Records
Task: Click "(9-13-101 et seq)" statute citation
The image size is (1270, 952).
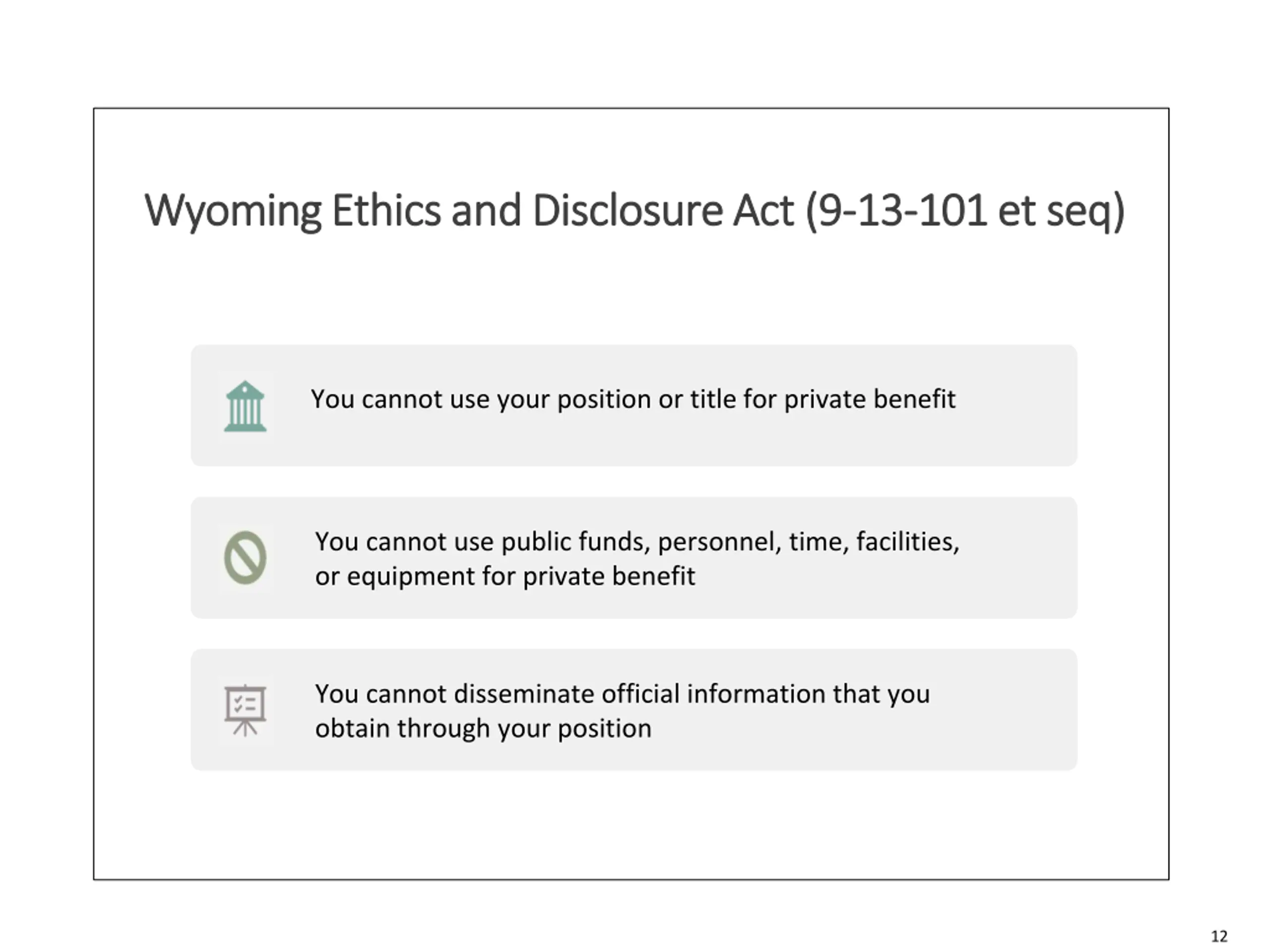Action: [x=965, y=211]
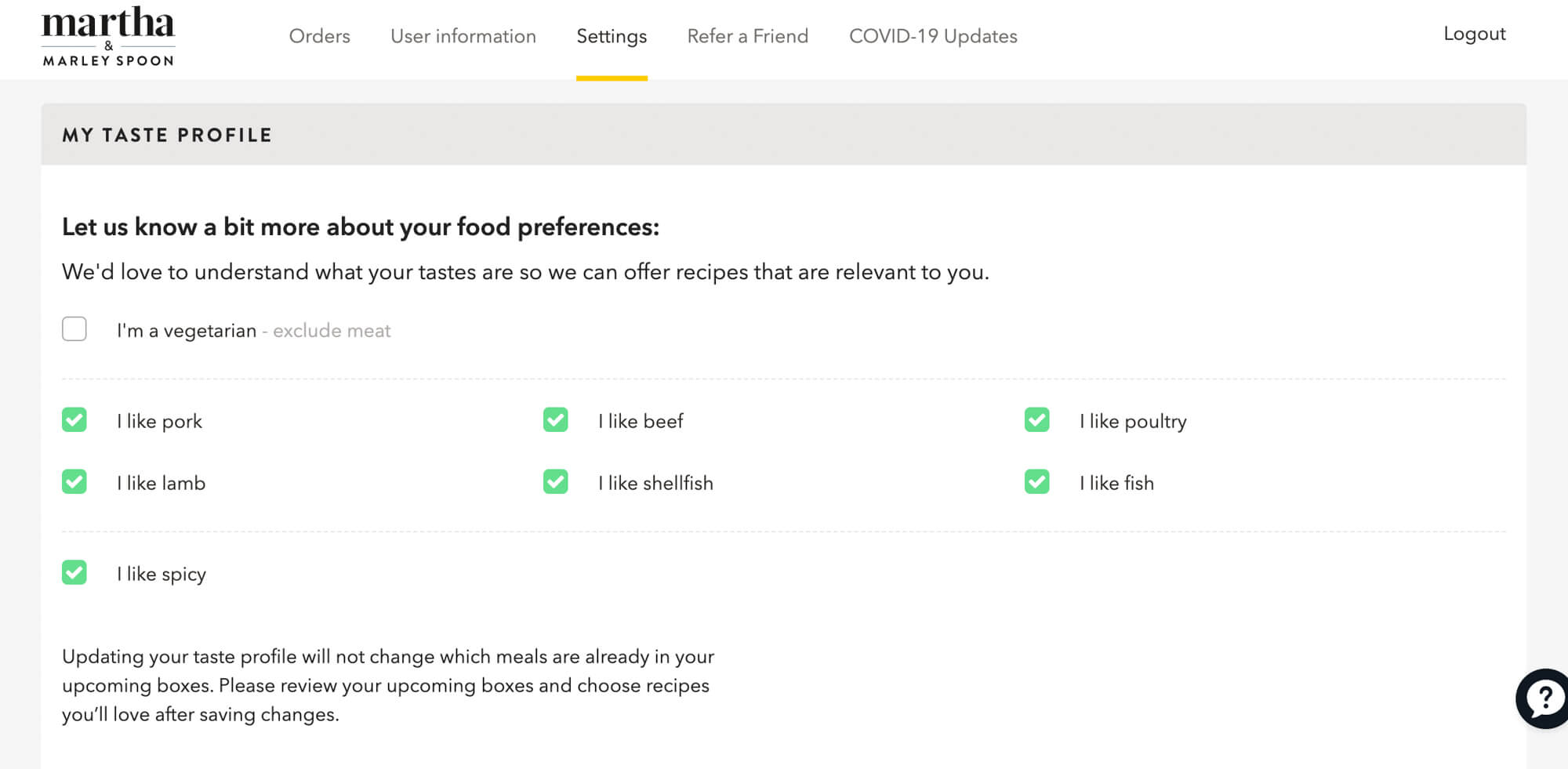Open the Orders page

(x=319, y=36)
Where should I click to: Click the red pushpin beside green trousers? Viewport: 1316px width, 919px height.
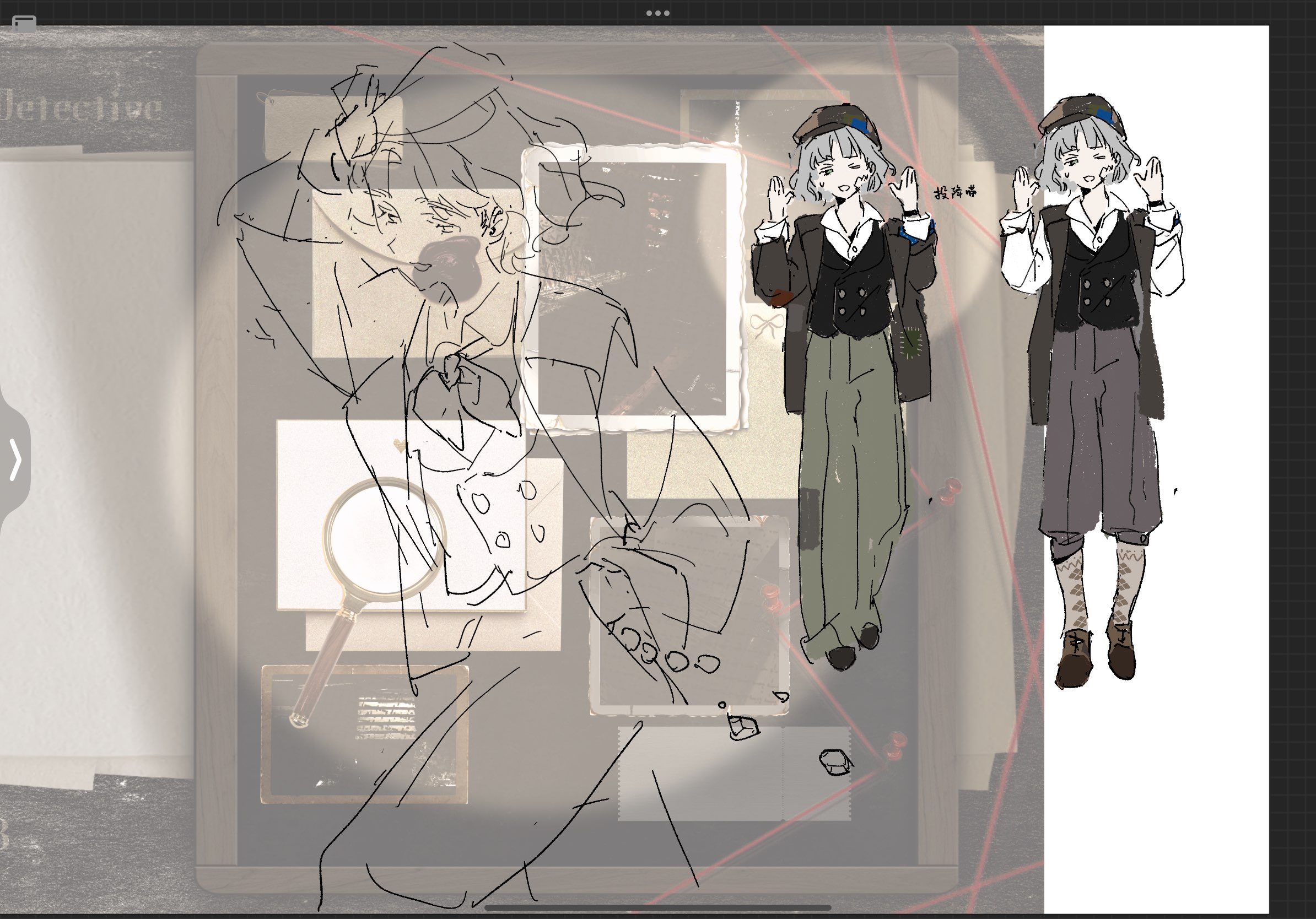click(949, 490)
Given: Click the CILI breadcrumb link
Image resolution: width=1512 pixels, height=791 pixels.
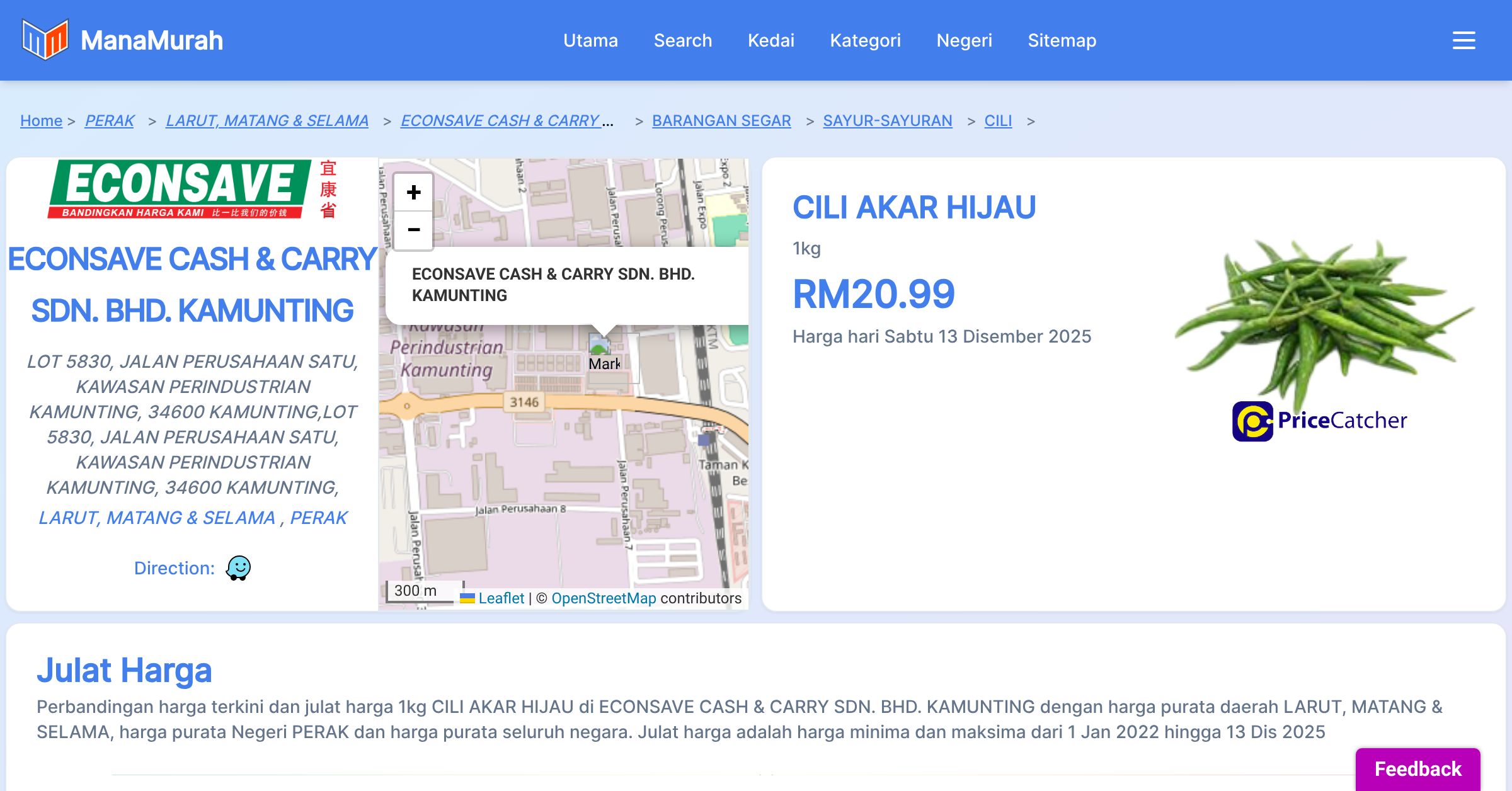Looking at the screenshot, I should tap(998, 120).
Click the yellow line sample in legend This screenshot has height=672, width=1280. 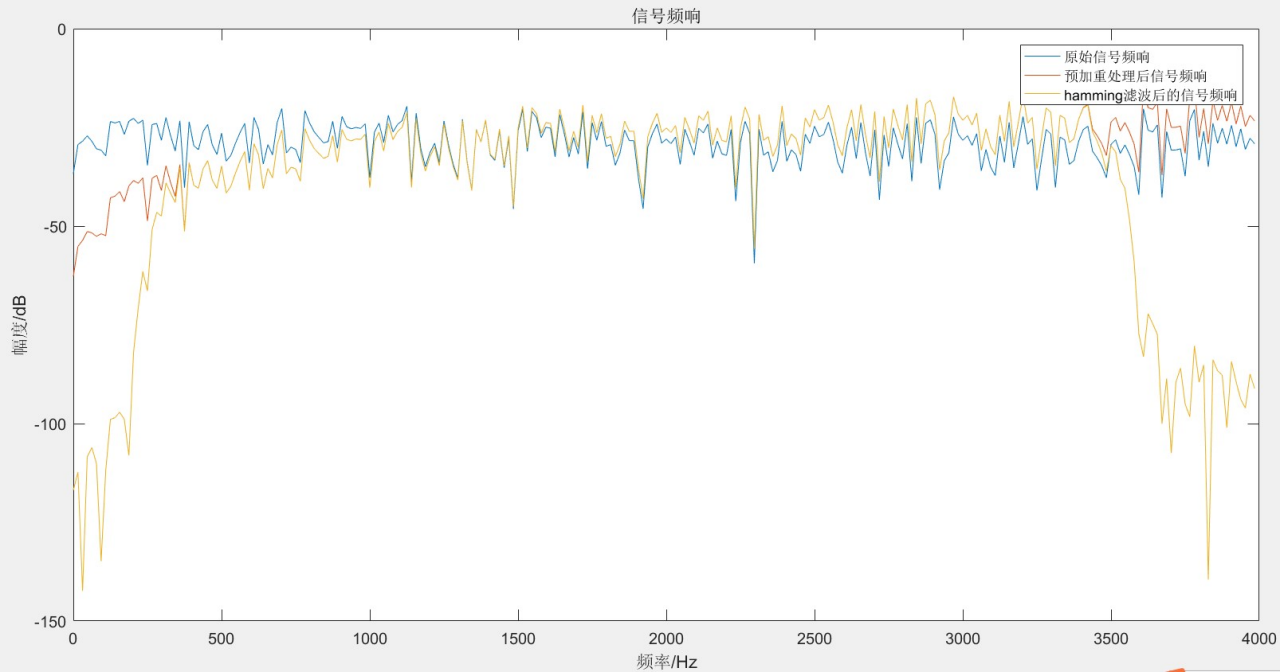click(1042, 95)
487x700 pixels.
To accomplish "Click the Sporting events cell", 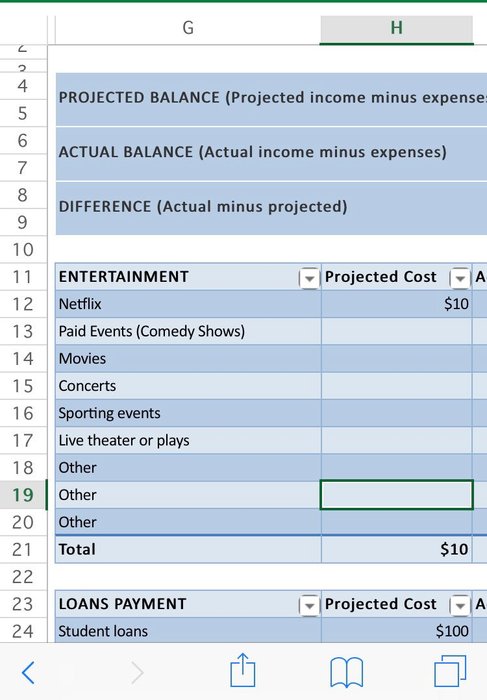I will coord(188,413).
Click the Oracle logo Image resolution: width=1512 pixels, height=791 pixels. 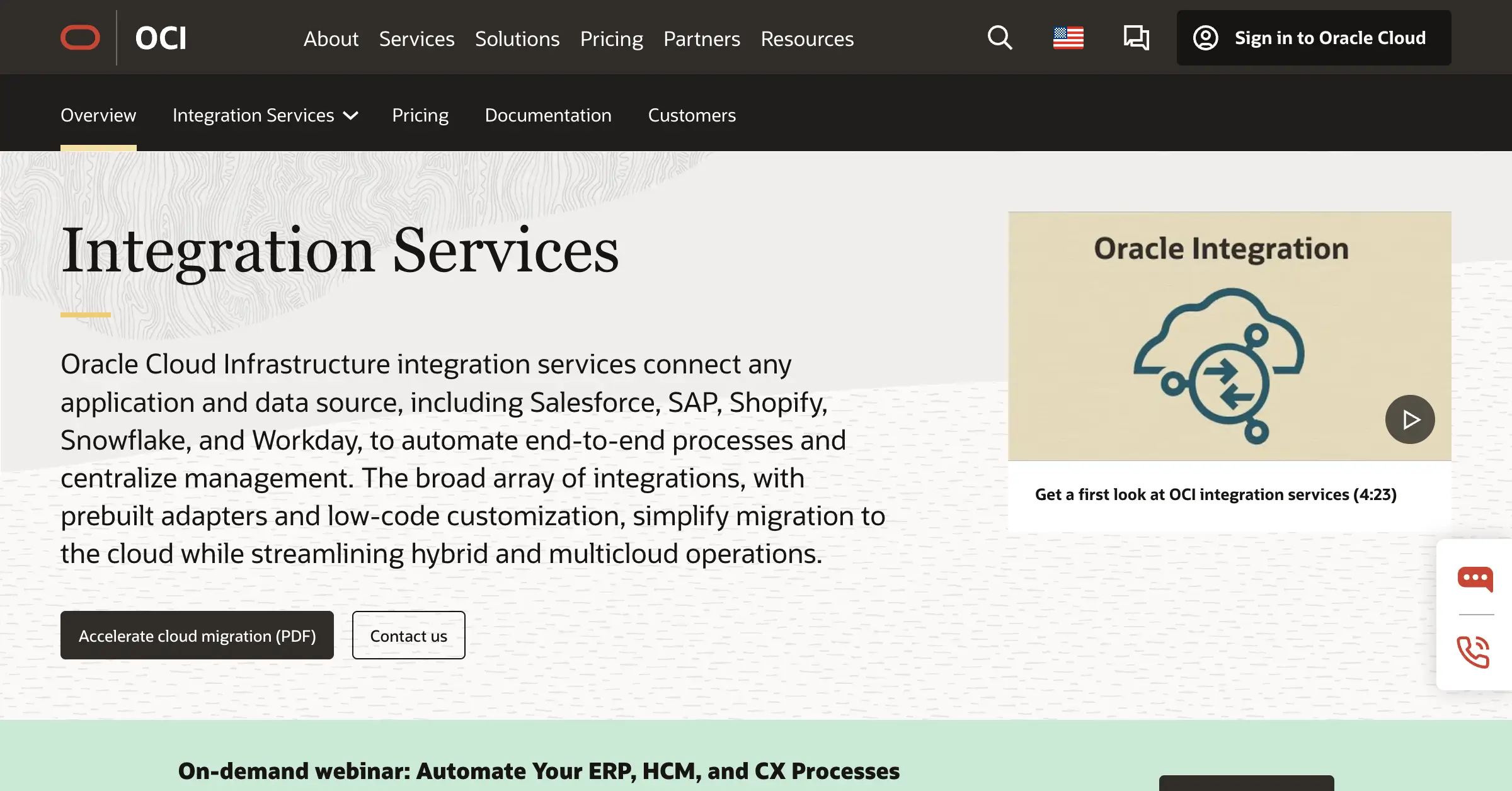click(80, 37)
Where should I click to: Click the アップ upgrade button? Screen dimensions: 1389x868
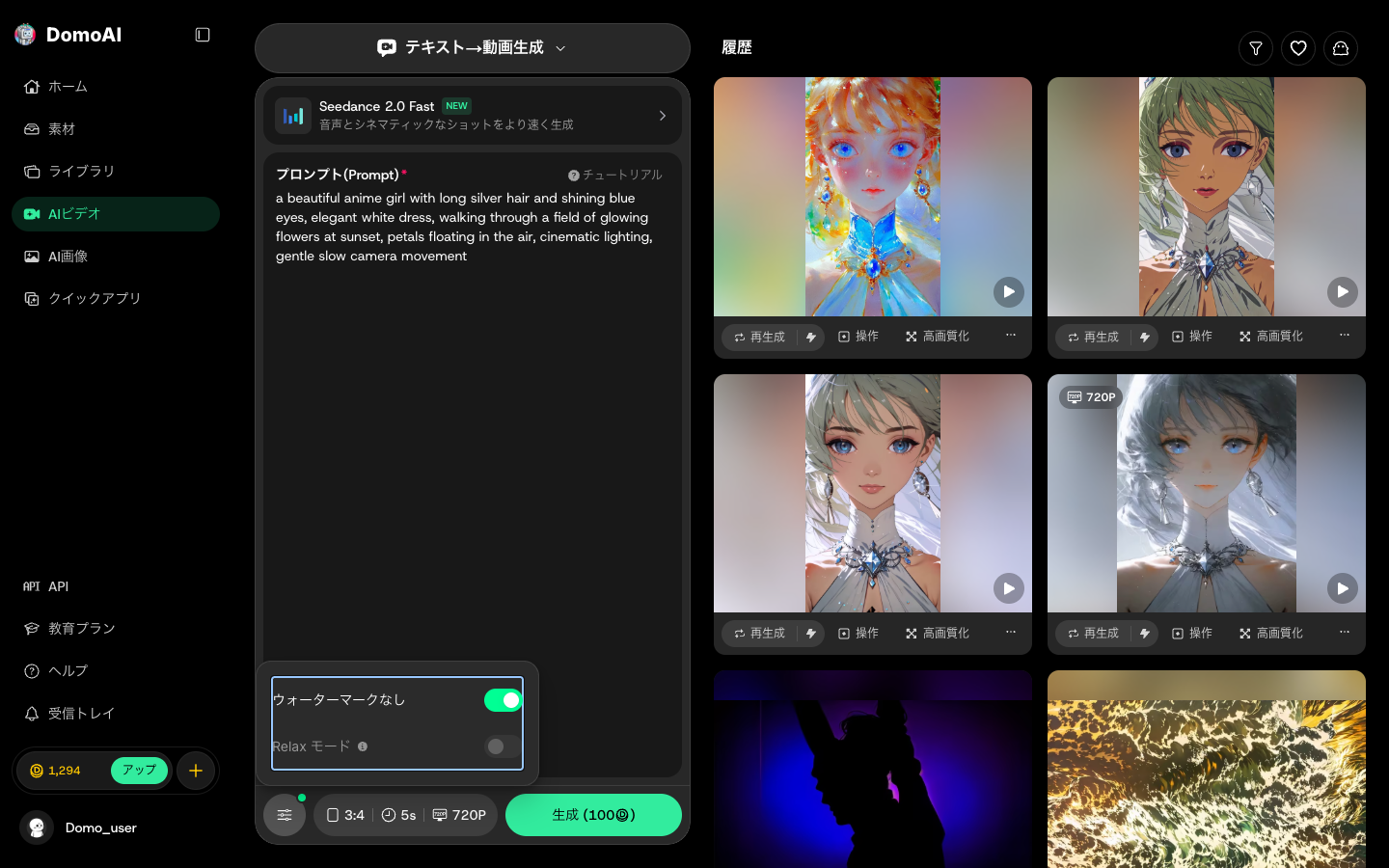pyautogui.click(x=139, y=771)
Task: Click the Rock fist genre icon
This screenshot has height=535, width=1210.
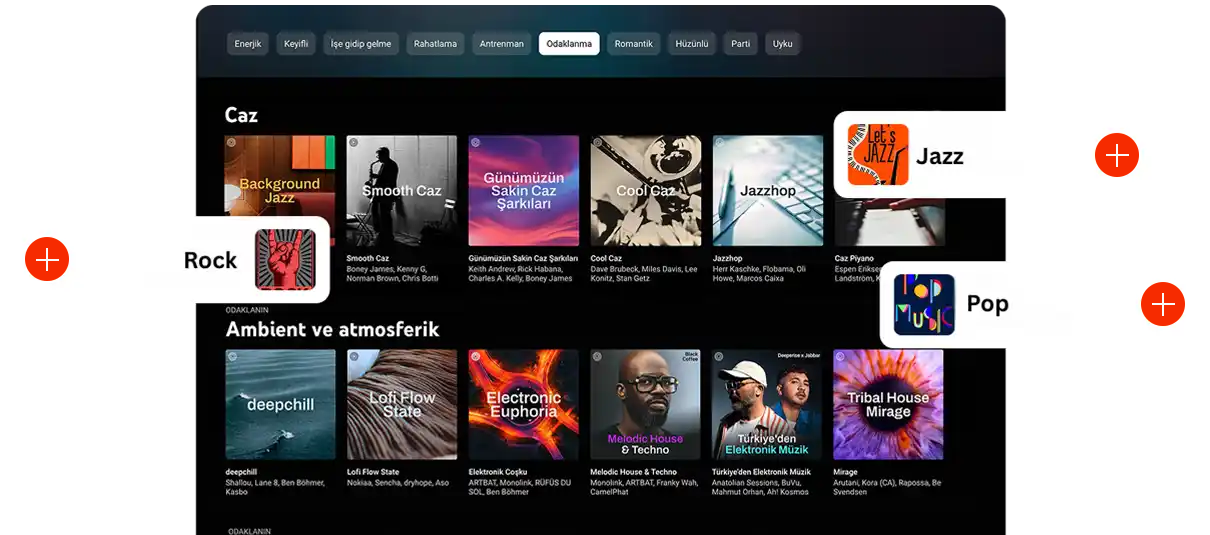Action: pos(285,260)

## WHAT IS NEEDED
Copy the lines of the Records verbatim, from the line containing "Where should I click to: Click the アップ" through the final line, with both ends included. Leave out the pictures.

## COMPLETED EXERCISE
Where should I click to: Click the アップ upgrade button? Screen dimensions: 1389x868
pyautogui.click(x=139, y=771)
Task: Click the Rock fist genre icon
This screenshot has height=535, width=1210.
Action: pos(285,260)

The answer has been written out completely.